Irradiation cannot be used to hide rotten food. Although irradiation can forestall spoilage, it cannot be used to trick you into eating spoiled food. Once food has started to spoil, there’s nothing about the irradiation process that can cover that up.
Irradiation does not make a food radioactive. Although facilities that perform irradiation have to follow strict safety procedures to ensure that workers are protected from harmful exposure and that waste is properly disposed of, there is no chance that irradiated food will be radioactive.
Irradiation may allow food producers to be sloppier. Opponents argue that irradiation to remove bacteria takes the pressure off of food producers to maintain adequate sanitation and quality standards—and is a band-aid for a “broken” food systemIrradiation does not relieve food producers of any other food safety requirements and may help to reduce potential harm from an imperfect system.
Is Irradiated Food Safe?
Some worry that there just hasn’t been enough research to establish the safety of food irradiation. If you research the controversy on the Internet, you’ll come across stories about cats that developed grave medical problems after eating irradiated cat food. However, this seems to be an isolated incident and there are a lot of questions about whether the radiation really had anything to do with it.
The U.S. FDA and USDA have endorsed irradiation, citing over 50 years’ worth of research attesting to its safety. Now, there are a lot of people who don’t find this terribly reassuring because they feel that our governmental regulators are unduly influenced by and sympathetic to industry and business interests.
I don’t want to paint our regulators with too broad a brush, but I have to agree that there is a rather unsavory revolving door between the regulators and the business they regulate. And I have observed that in situations where the evidence is incomplete or inconsistent—such as the safety of BPA in food packaging or the use of hormones or antibiotics in livestock—where you might think that a public health agency would err on the side of caution, the FDA and USDA often seem to err on the side of commercial interests.
However, for what it’s worth, the World Health Organization and the European Union (both of which tend to be more cautious about these things than the U.S. regulatory agencies) have both embraced food irradiation as safe and beneficial, even necessary.

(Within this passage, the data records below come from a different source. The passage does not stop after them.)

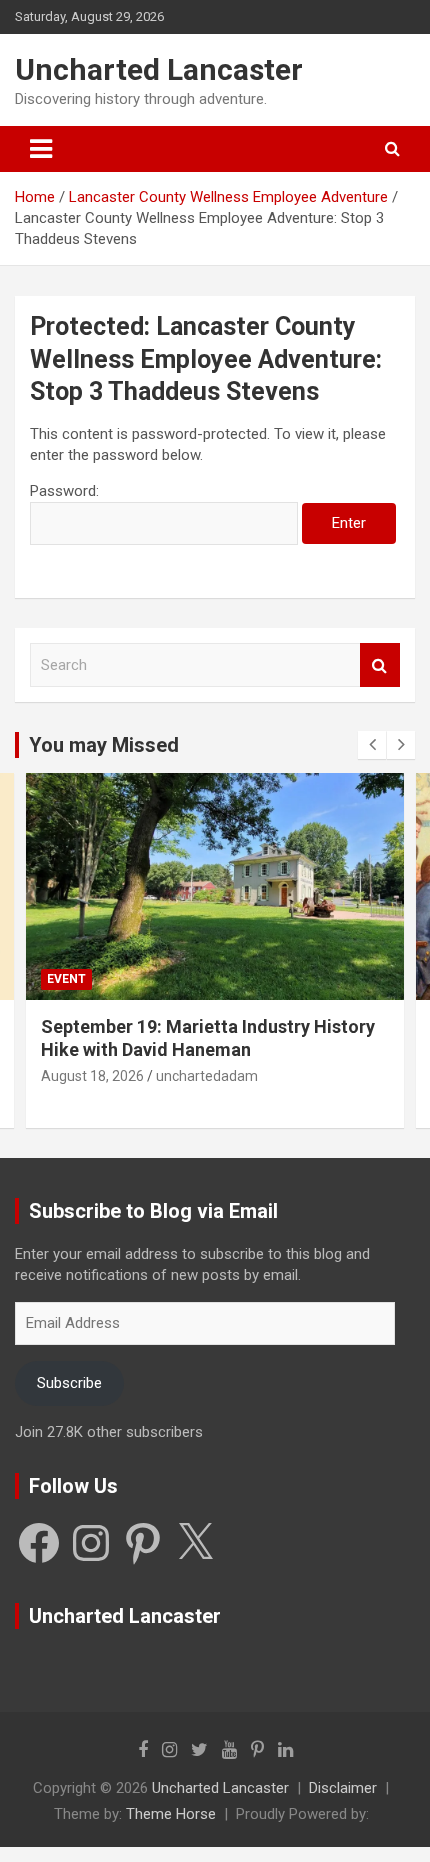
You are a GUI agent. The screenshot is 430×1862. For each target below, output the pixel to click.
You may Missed (104, 745)
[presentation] (372, 745)
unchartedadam (207, 1076)
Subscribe (69, 1383)
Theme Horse (171, 1814)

Below, you’ll find links to sources that are both in support of and opposed to irradiation. Having taken a look at the arguments for both sides, my own personal take is that the benefits outweigh the potential dangers. But obviously, you may come to a different conclusion.
Which Foods are Likely to Be Irradiated?
With a few exceptions, irradiation is not widely used in the U.S. Most dried herbs and spices are now irradiated—however, this means that they are much less likely to be chemically treated to prevent pests. Other foods approved for treatment with irradiation include fresh meat, poultry, fresh fruits and vegetables, and wheat flour.

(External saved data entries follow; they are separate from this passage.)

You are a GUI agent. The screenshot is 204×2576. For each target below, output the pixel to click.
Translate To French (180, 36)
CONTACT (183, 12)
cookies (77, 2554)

How Can You Avoid Irradiated Food?
Current labeling laws require that foods that have been irradiated must be labeled as “irradiated” or “treated with irradiation” either on the package itself or in the case of foods that are sold in bulk, like produce, on the accompanying displays. You’ll usually also see the international symbol for irradiation, a circular emblem with a plant in the center. Irradiated meats that are used as ingredients in other products, such as sausages, must be identified as irradiated on the ingredient list.

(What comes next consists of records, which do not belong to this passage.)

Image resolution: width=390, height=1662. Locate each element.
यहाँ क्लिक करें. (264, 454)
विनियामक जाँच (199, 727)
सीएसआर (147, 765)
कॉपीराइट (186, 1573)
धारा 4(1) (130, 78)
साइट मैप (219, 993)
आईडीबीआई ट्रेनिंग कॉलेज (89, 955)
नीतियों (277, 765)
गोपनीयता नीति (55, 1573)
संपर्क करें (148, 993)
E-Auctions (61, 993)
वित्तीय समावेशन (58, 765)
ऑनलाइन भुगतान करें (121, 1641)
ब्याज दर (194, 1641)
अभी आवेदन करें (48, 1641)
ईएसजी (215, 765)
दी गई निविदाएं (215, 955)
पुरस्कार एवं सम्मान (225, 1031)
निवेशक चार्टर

However, there are some cases where irradiated food will not be identified. Restaurants, delis, and other food service operators are not required to notify you that they’re using irradiated ingredients, for example. And even though the spices in packaged foods are almost certainly irradiated, you won’t see the irradiation symbol on those packages.
One simple way to avoid irradiated food is to buy organic foods. Organic standards do not permit the use of irradiation. But whether you go out of your way to buy irradiated foods or go out of your way to avoid them, it’s still necessary to wash fruits and vegetables and observe safe handling procedures like keeping foods chilled and heating them to proper temperatures.